Dime que no me quieres. Capítulo: 21

Capítulo: 21

Con la mano temblorosa, Andrea presiona dos veces sobre el botón del timbre de la casa de Matt. Inspira con fuerza y, lentamente, expulsa el aire por la boca intentando relajarse. Ha llegado la hora de hablar con él.
La puerta se abre dejando pasar un aire fresco que logra ponerle a Andrea los pelos de punta, aunque, ella duda de que sea el aire lo que lo provoca y no lo que está a punto de avecinarse. Un joven realmente alto de pelo moreno ligeramente despeinado y un piercing metálico en su labio inferior, aparece delante de la mirada azul de Andrea. Matt le sonríe con calidez y estira de ella antes de que ninguno pueda saludar.
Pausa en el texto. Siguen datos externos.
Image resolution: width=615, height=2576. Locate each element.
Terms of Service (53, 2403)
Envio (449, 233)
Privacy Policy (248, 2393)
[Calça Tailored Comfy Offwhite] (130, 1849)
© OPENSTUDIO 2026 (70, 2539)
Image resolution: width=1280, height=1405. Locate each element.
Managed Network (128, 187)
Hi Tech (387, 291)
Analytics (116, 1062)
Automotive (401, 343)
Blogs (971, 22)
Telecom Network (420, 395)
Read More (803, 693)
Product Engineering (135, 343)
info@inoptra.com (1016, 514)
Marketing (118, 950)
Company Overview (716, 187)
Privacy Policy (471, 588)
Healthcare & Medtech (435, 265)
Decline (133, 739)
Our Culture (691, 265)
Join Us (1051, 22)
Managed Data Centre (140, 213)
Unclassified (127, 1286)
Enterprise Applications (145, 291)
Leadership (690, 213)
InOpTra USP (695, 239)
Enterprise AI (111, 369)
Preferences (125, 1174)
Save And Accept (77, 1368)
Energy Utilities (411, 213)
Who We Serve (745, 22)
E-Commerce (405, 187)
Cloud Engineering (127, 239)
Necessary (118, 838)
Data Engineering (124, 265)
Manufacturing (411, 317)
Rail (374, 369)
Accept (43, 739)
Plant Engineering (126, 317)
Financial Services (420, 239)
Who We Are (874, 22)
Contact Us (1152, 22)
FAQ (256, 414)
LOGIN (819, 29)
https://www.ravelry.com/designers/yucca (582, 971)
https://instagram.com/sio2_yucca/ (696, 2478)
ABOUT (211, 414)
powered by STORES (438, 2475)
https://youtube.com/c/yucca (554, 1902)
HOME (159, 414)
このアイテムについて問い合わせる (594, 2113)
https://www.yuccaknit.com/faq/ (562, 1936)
Un beso intenso y apasionado llega dejando a la muchacha sin respiración. Debe apartarse, no es justo para nadie.
-Matt – le llama en sus labios. Él le mira y deja un suave beso esta vez.
-No sabes lo que necesitaba esto- su respiración es agitada a causa del primer beso- te echaba de menos.
Andrea cierra los ojos con fuerza y deja caer su cabeza sobre el hombro del joven, abatida. ¿Por qué es tan difícil sincerarse con alguien? “Matt, no eres el único que ocupa mi corazón. Está dividido. Guillermo ha vuelto a aparecer en mi vida como un torbellino y sí, le quiero. Siempre lo he hecho de algún modo. Pero, también siento por ti, mucho” Eso es lo que diría alguien con agallas que sabe lo que quiere, alguien que haría lo imposible para que nadie resultase dañado, que olvidaría todo…Andrea no, ella no es así. Si escoge a Matt es Guille quien terminaría hecho polvo. Si escoge a Guillermo, Matt saldría dañado. Y, si ella decide olvidar a los dos, se vería envuelta en un mar de decepción y lágrimas porque ha dejado pasar a dos personas maravillosas. Aunque, de alguna forma, lo merece. No ha sido clara desde el principio y eso conlleva unas duras consecuencias.
Andrea vuelve a centrar su mirada en el muchacho argentino.
-Matt- le llama por segunda vez- hay algo que debo contarte.
Él le mira desconcertado y cierra la puerta. Juntos, caminan hacia la habitación del joven. Matt se sienta en el borde de su cama, esperando a que su novia empiece a hablar.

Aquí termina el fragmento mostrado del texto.